Violence in Boston, the victim services nonprofit, is holding a candlelight vigil and rally on Thursday, May 6, in Hopkinton, to raise awareness and call for more investigation into last month’s death of Mikayla Miller.
Miller, a 16-year-old LGBTQ young woman with a promising future, was found dead in the woods near her home in Hopkinton on April 18. Organizers of Thursday’s vigil and rally describe Miller as an athlete and honors students, with dreams of studying journalism in college, a loving daughter, a little sister, a niece, a cousin and a friend, and who identified as LGBTQIA.
The police told her family it was a suicide. However, reports the Boston Globe today, “In the face of near silence from the police and the DA’s office, rumors about how a young Black girl ended up dead in the woods in a nearly all-white town have ricocheted across Hopkinton and beyond.”
“Accusations of a lynching, a racially motivated beating, and a police cover-up have sped across social media.
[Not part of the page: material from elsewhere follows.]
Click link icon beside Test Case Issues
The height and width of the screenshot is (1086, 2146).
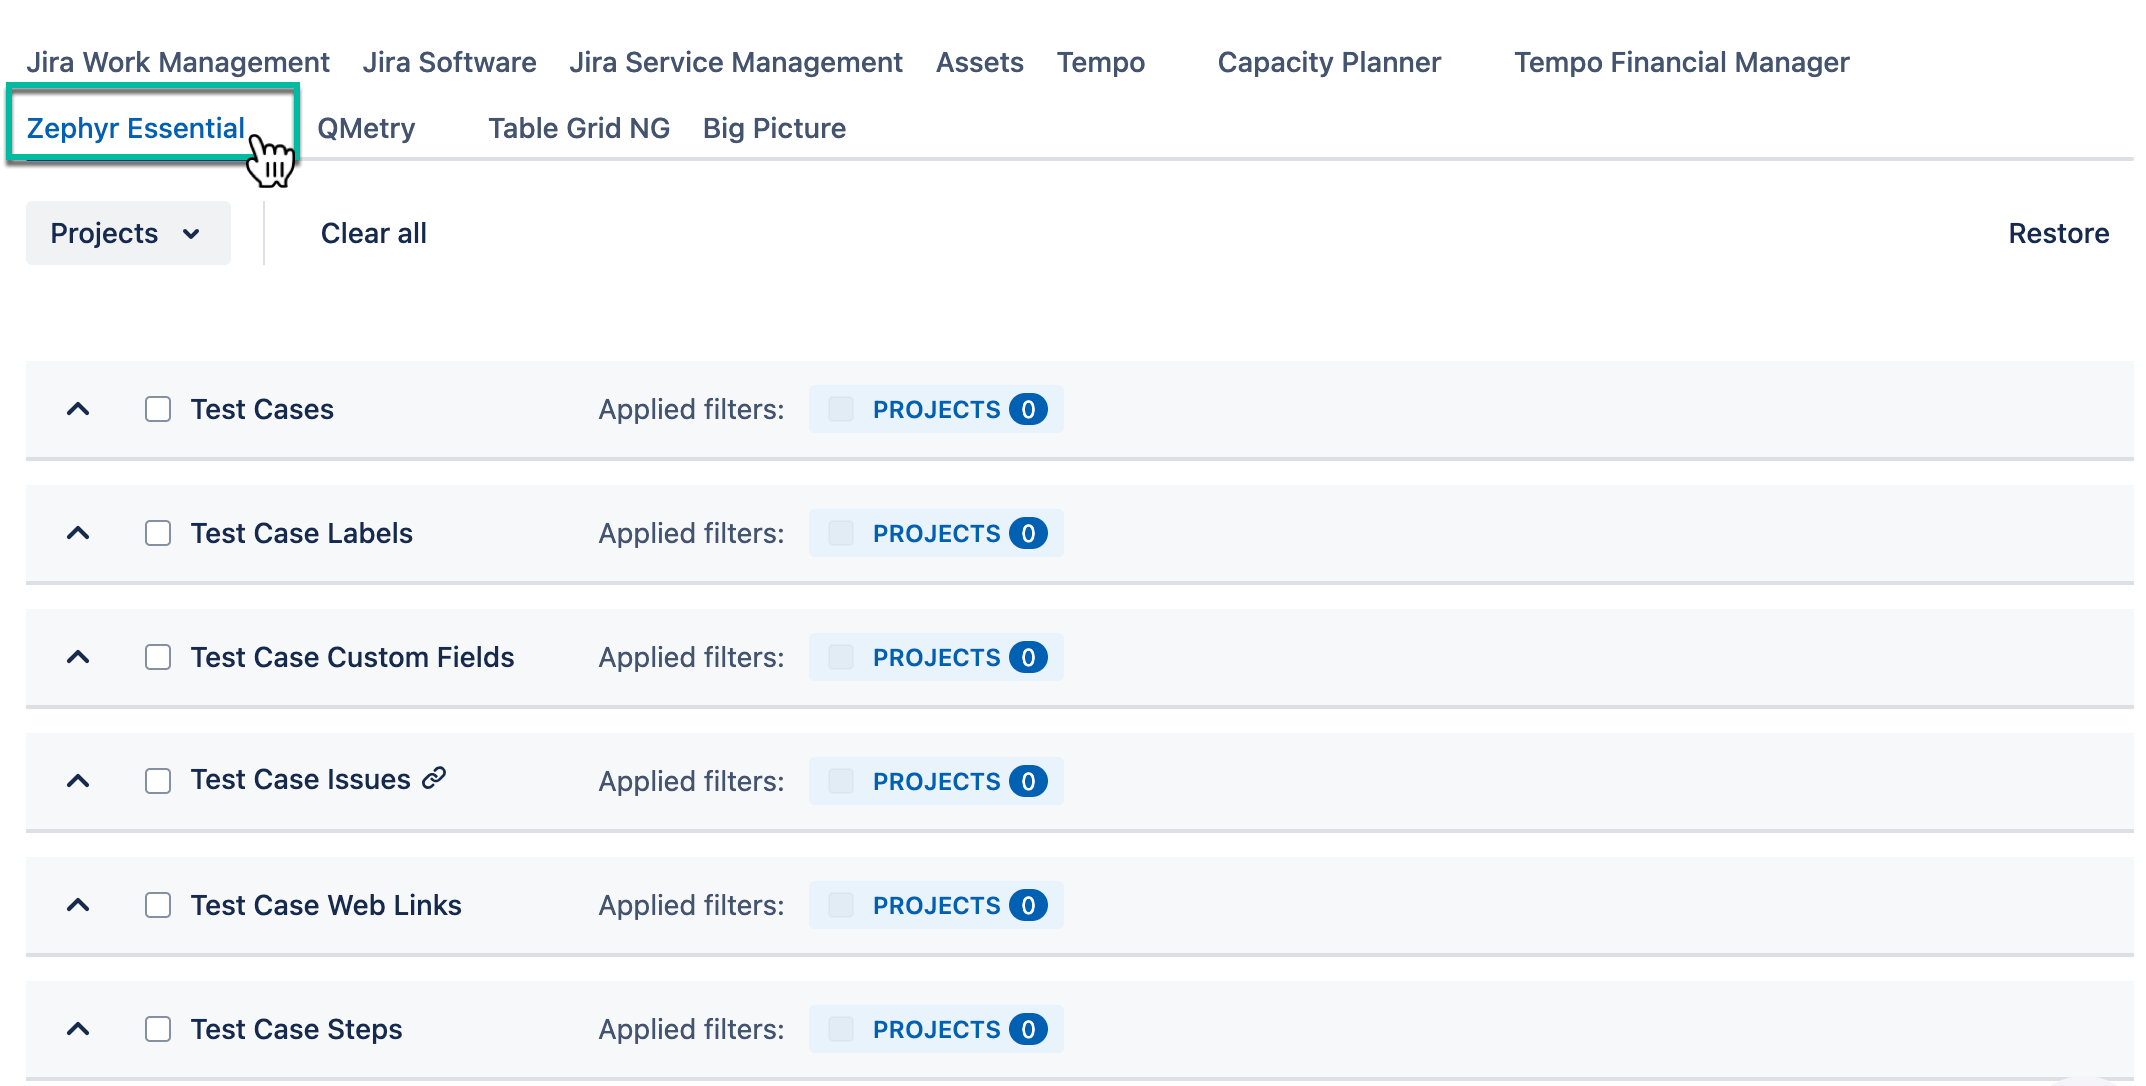coord(433,778)
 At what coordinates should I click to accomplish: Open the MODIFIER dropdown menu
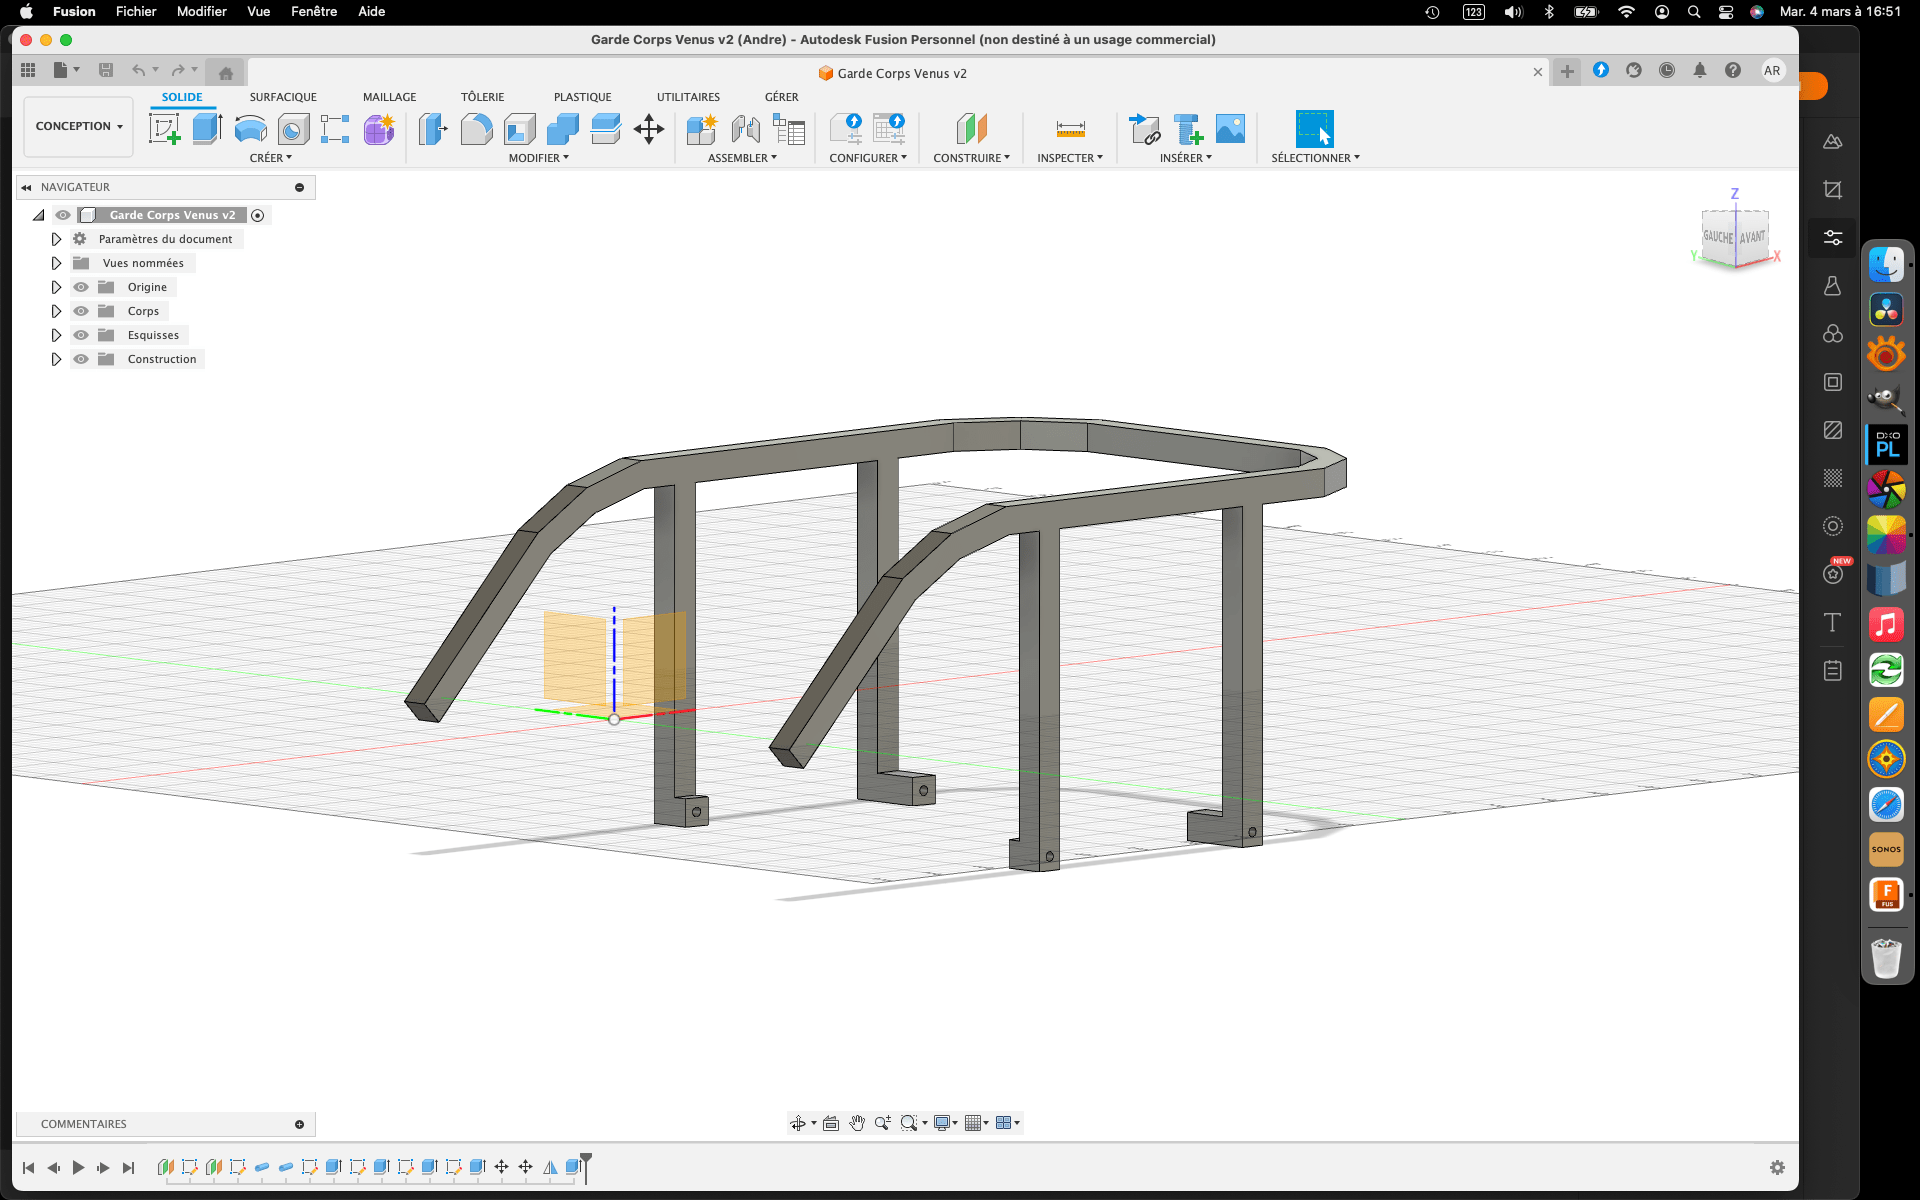click(538, 158)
Calvina Strothers, Miller’s mother, has raised questions about whether the death was actually a suicide,” the Globe reports.
Miller’s mother, reports the Globe, “said that her daughter was attacked on April 17 by five white teenagers, fallout from a fight Miller had with her girlfriend.” Family and community advocates are pressing for more answers to how this incident may be connected with Miller’s death.
“Regarding the notion that this office has in some way neglected Mikayla’s case, or worse . . . engaged in some sort of cover-up because Mikayla was Black, or because she was a member of the LGBTQI community — that is patently false,” Middlesex District Attorney Marian Ryan told the Globe.
The vigil and rally are being planned by former Boston City Councilor Tito Jackson and Violence in Boston’s founding CEO Monica Cannon-Grant.